Establish a trust and transfer the nominee company management to the registered trust: investment portfolios, property and assets are increasingly being held by a nominee company, which simplifies things for the investment manager as it divests them of all responsibility for the tax return and puts the onus back on you, the principal, to pay the tax.
Using a trust to take charge of the nominee company, though, can help to minimise your liabilities and reduce your tax bill significantly. To find out how, contact Coddan Formations Agency today.
The nominee can give a legal title that allows third parties to leave the beneficial ownership to the nominee company and an outside adviser is considered a volunteer.
Should the principal die, though, the division of assets can be complicated and can depend on residency, location of their death and a will that is in place at the time that should, by rights, have been changed. Other complications can arise, too, as the tax on a nominee company can be a major expense.
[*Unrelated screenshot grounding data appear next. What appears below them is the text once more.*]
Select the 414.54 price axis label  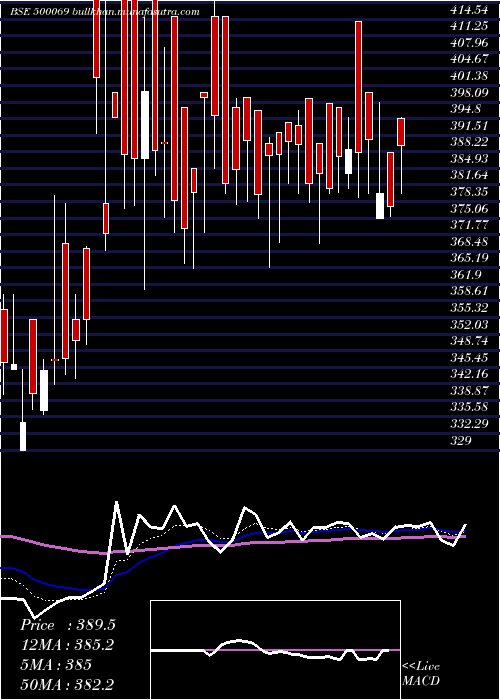[x=468, y=10]
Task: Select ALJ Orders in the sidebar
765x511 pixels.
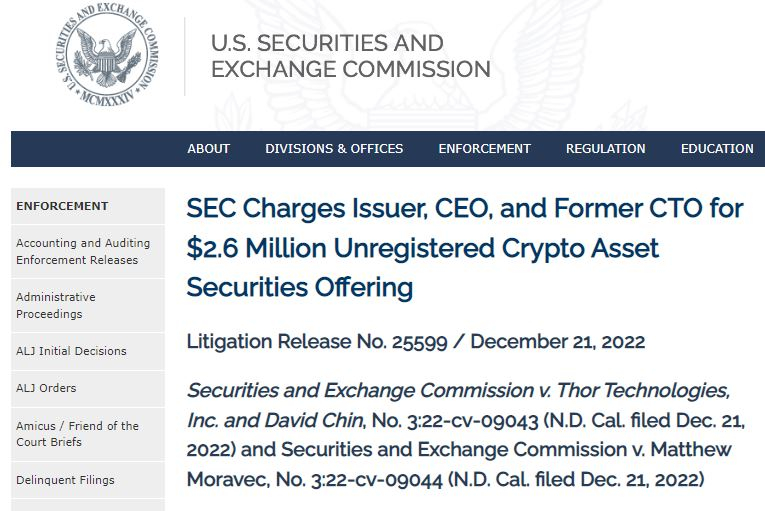Action: pyautogui.click(x=46, y=388)

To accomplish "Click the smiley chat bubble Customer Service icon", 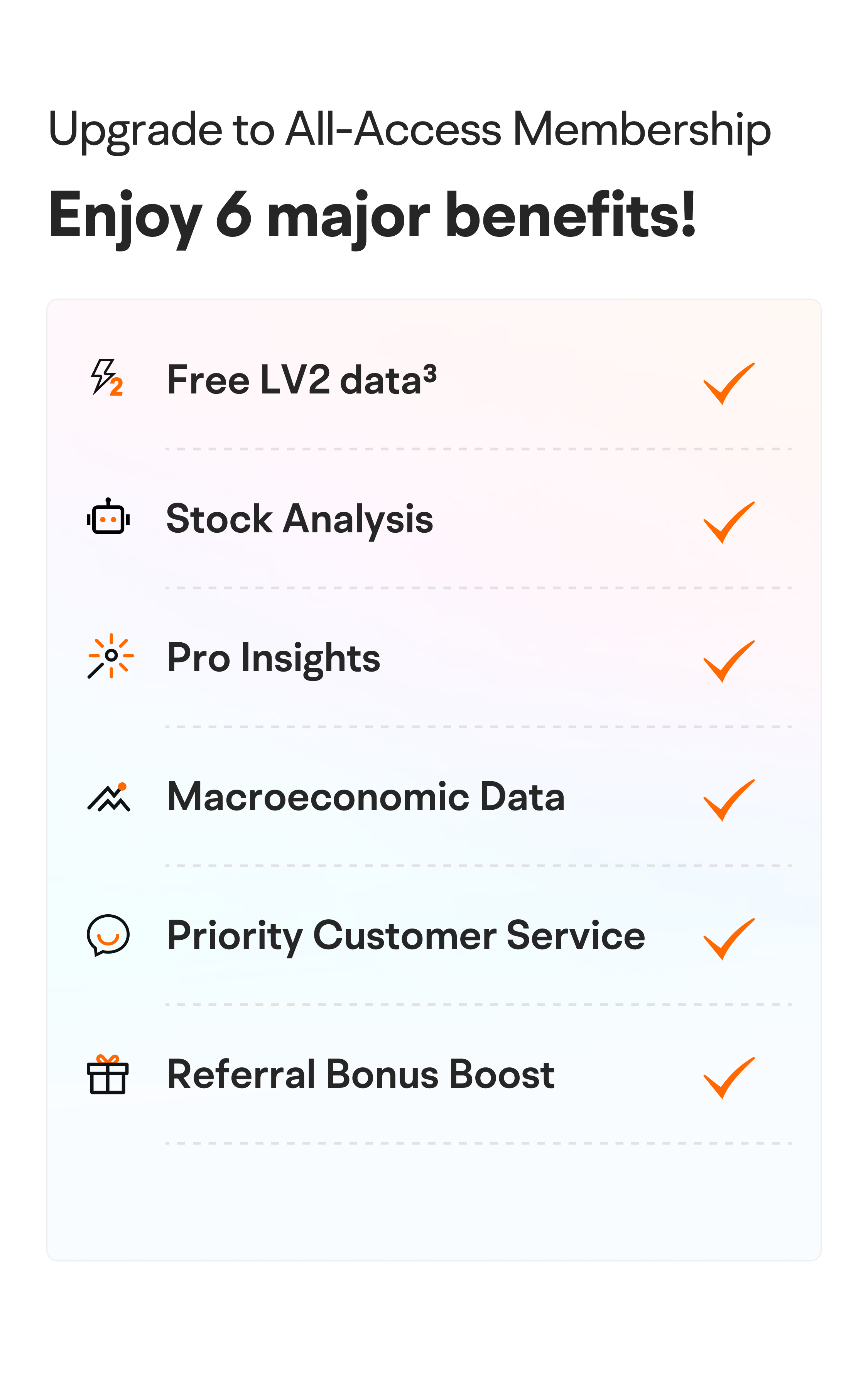I will pyautogui.click(x=108, y=935).
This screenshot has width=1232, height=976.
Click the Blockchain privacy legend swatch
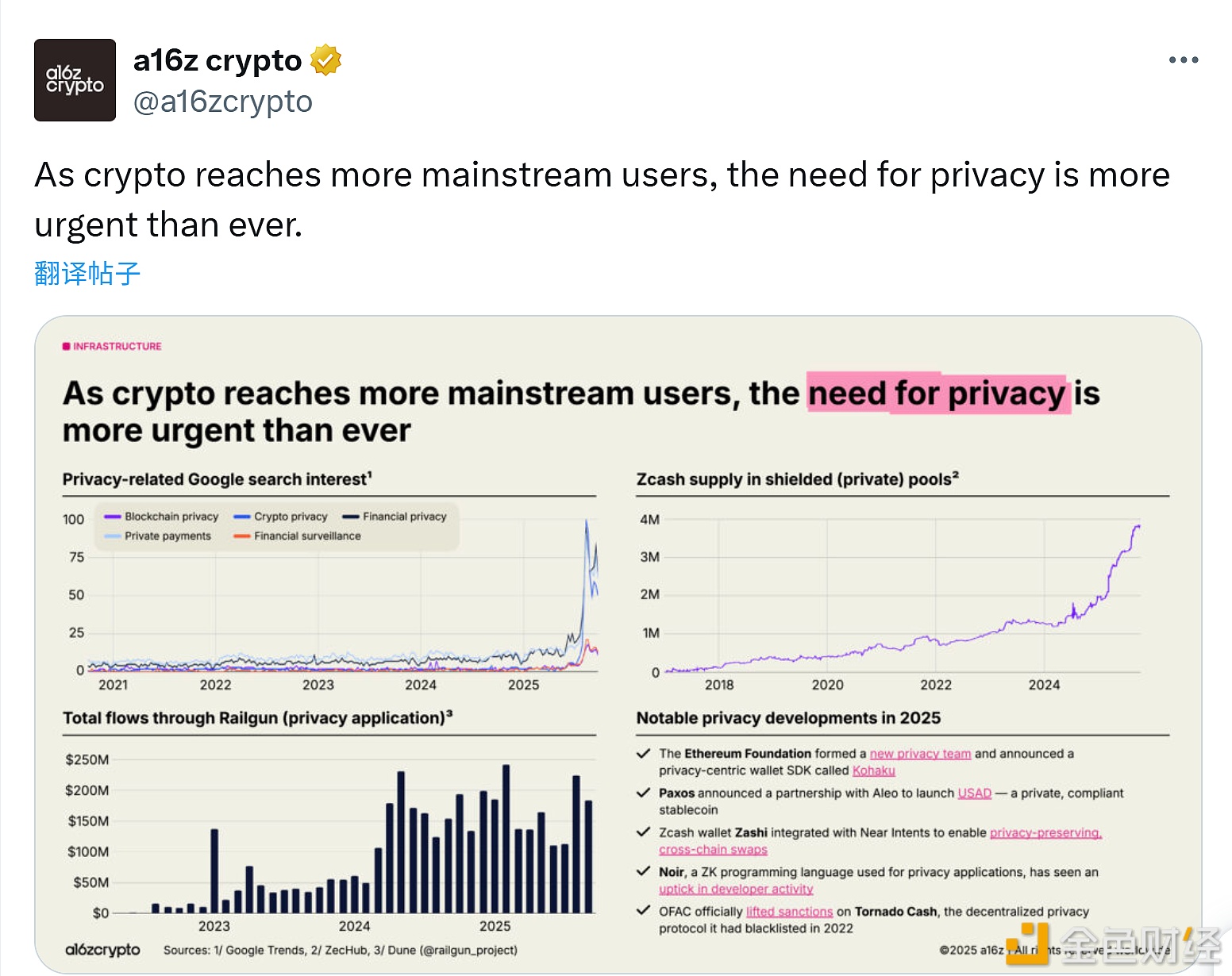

A trust helps to combat these problems and provide a greater deal of control over the investments and assets with regards to tax. A trust can hold all of the assets, shares and can control a limited company, which allows you to make decisions on how you withdraw funds. It's a complex structure with an additional layer of complication, but managed correctly it can help you streamline your tax affairs and make your money work smarter and harder, with less of it going to HMRC.
There are extensions to this concept, with the beneficiary of the trust being a foreign entity that is not susceptible to the taxation. This can reduce the tax bill to nil, which makes it an attractive option for those looking for the best corporate structure possible.